STATED TASK:
Turn these lines into a JSON list of strings, one string per line, leaving out blank lines.

Collected data:
※ ※ ※
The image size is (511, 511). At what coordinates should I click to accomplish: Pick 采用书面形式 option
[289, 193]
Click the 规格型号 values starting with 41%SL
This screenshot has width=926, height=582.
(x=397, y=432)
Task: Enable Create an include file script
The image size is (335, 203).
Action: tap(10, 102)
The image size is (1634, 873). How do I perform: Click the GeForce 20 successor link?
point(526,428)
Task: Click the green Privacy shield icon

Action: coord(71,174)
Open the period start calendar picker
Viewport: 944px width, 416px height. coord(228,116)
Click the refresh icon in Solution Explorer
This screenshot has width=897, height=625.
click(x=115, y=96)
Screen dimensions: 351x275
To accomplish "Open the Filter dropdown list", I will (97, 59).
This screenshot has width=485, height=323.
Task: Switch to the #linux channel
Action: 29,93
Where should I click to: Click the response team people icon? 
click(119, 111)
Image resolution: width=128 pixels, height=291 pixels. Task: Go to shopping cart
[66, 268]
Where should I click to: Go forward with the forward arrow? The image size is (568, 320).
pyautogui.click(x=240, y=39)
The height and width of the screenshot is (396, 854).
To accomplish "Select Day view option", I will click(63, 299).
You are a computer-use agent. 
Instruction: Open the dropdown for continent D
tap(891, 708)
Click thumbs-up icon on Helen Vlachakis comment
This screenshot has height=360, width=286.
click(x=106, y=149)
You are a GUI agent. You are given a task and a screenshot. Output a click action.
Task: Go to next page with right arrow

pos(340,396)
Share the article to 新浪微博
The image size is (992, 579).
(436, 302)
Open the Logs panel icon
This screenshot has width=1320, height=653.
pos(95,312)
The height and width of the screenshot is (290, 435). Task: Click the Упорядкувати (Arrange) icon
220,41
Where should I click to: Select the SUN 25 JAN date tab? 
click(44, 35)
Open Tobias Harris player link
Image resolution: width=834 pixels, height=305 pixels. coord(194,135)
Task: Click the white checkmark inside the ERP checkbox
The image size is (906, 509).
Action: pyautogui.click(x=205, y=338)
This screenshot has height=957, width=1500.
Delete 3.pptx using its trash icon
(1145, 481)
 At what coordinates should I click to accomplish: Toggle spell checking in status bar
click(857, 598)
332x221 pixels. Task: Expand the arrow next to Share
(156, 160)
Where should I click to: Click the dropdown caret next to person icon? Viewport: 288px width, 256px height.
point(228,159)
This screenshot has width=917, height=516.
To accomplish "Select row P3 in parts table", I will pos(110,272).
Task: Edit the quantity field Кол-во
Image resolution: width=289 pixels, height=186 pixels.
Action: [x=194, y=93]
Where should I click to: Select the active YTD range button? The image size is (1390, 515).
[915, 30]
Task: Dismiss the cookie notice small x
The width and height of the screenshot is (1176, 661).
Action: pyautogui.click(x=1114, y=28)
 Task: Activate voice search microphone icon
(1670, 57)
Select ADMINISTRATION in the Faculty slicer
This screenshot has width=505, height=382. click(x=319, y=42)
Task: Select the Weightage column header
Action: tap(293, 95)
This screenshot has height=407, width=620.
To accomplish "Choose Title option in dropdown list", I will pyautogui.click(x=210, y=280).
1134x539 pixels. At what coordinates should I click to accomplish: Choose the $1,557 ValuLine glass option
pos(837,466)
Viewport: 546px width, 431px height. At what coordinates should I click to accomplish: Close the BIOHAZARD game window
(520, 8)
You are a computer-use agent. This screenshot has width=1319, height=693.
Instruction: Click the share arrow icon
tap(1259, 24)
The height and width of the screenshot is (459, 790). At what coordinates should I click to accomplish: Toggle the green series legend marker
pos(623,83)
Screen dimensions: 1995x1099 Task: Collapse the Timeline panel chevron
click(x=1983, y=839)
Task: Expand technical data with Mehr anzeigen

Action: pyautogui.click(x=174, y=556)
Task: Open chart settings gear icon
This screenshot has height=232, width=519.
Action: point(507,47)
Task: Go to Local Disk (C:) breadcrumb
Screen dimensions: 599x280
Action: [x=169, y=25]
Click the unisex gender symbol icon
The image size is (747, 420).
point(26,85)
※ ※ ※
FINAL RESULT:
[
  "The image size is (511, 511). At what coordinates should I click to accomplish: Pick 采用书面形式 option",
  "[289, 193]",
  "Click the 规格型号 values starting with 41%SL",
  "This screenshot has width=926, height=582.",
  "(x=397, y=432)",
  "Task: Enable Create an include file script",
  "The image size is (335, 203).",
  "Action: tap(10, 102)",
  "The image size is (1634, 873). How do I perform: Click the GeForce 20 successor link?",
  "point(526,428)",
  "Task: Click the green Privacy shield icon",
  "Action: coord(71,174)",
  "Open the period start calendar picker",
  "Viewport: 944px width, 416px height. coord(228,116)",
  "Click the refresh icon in Solution Explorer",
  "This screenshot has width=897, height=625.",
  "click(x=115, y=96)",
  "Screen dimensions: 351x275",
  "To accomplish \"Open the Filter dropdown list\", I will (97, 59).",
  "This screenshot has width=485, height=323.",
  "Task: Switch to the #linux channel",
  "Action: 29,93",
  "Where should I click to: Click the response team people icon? ",
  "click(119, 111)",
  "Image resolution: width=128 pixels, height=291 pixels. Task: Go to shopping cart",
  "[66, 268]",
  "Where should I click to: Go forward with the forward arrow? The image size is (568, 320).",
  "pyautogui.click(x=240, y=39)",
  "The height and width of the screenshot is (396, 854).",
  "To accomplish \"Select Day view option\", I will click(63, 299).",
  "You are a computer-use agent. ",
  "Instruction: Open the dropdown for continent D",
  "tap(891, 708)",
  "Click thumbs-up icon on Helen Vlachakis comment",
  "This screenshot has height=360, width=286.",
  "click(x=106, y=149)",
  "You are a GUI agent. You are given a task and a screenshot. Output a click action.",
  "Task: Go to next page with right arrow",
  "pos(340,396)",
  "Share the article to 新浪微博",
  "The image size is (992, 579).",
  "(436, 302)",
  "Open the Logs panel icon",
  "This screenshot has width=1320, height=653.",
  "pos(95,312)",
  "The height and width of the screenshot is (290, 435). Task: Click the Упорядкувати (Arrange) icon",
  "220,41",
  "Where should I click to: Select the SUN 25 JAN date tab? ",
  "click(44, 35)",
  "Open Tobias Harris player link",
  "Image resolution: width=834 pixels, height=305 pixels. coord(194,135)",
  "Task: Click the white checkmark inside the ERP checkbox",
  "The image size is (906, 509).",
  "Action: pyautogui.click(x=205, y=338)",
  "This screenshot has height=957, width=1500.",
  "Delete 3.pptx using its trash icon",
  "(1145, 481)",
  " At what coordinates should I click to accomplish: Toggle spell checking in status bar",
  "click(857, 598)",
  "332x221 pixels. Task: Expand the arrow next to Share",
  "(156, 160)",
  "Where should I click to: Click the dropdown caret next to person icon? Viewport: 288px width, 256px height.",
  "point(228,159)",
  "This screenshot has width=917, height=516.",
  "To accomplish \"Select row P3 in parts table\", I will pos(110,272).",
  "Task: Edit the quantity field Кол-во",
  "Image resolution: width=289 pixels, height=186 pixels.",
  "Action: [x=194, y=93]",
  "Where should I click to: Select the active YTD range button? The image size is (1390, 515).",
  "[915, 30]",
  "Task: Dismiss the cookie notice small x",
  "The width and height of the screenshot is (1176, 661).",
  "Action: pyautogui.click(x=1114, y=28)",
  " Task: Activate voice search microphone icon",
  "(1670, 57)",
  "Select ADMINISTRATION in the Faculty slicer",
  "This screenshot has width=505, height=382. click(x=319, y=42)",
  "Task: Select the Weightage column header",
  "Action: tap(293, 95)",
  "This screenshot has height=407, width=620.",
  "To accomplish \"Choose Title option in dropdown list\", I will pyautogui.click(x=210, y=280).",
  "1134x539 pixels. At what coordinates should I click to accomplish: Choose the $1,557 ValuLine glass option",
  "pos(837,466)",
  "Viewport: 546px width, 431px height. At what coordinates should I click to accomplish: Close the BIOHAZARD game window",
  "(520, 8)",
  "You are a computer-use agent. This screenshot has width=1319, height=693.",
  "Instruction: Click the share arrow icon",
  "tap(1259, 24)",
  "The height and width of the screenshot is (459, 790). At what coordinates should I click to accomplish: Toggle the green series legend marker",
  "pos(623,83)",
  "Screen dimensions: 1995x1099 Task: Collapse the Timeline panel chevron",
  "click(x=1983, y=839)",
  "Task: Expand technical data with Mehr anzeigen",
  "Action: pyautogui.click(x=174, y=556)",
  "Task: Open chart settings gear icon",
  "This screenshot has height=232, width=519.",
  "Action: point(507,47)",
  "Task: Go to Local Disk (C:) breadcrumb",
  "Screen dimensions: 599x280",
  "Action: [x=169, y=25]",
  "Click the unisex gender symbol icon",
  "The image size is (747, 420).",
  "point(26,85)"
]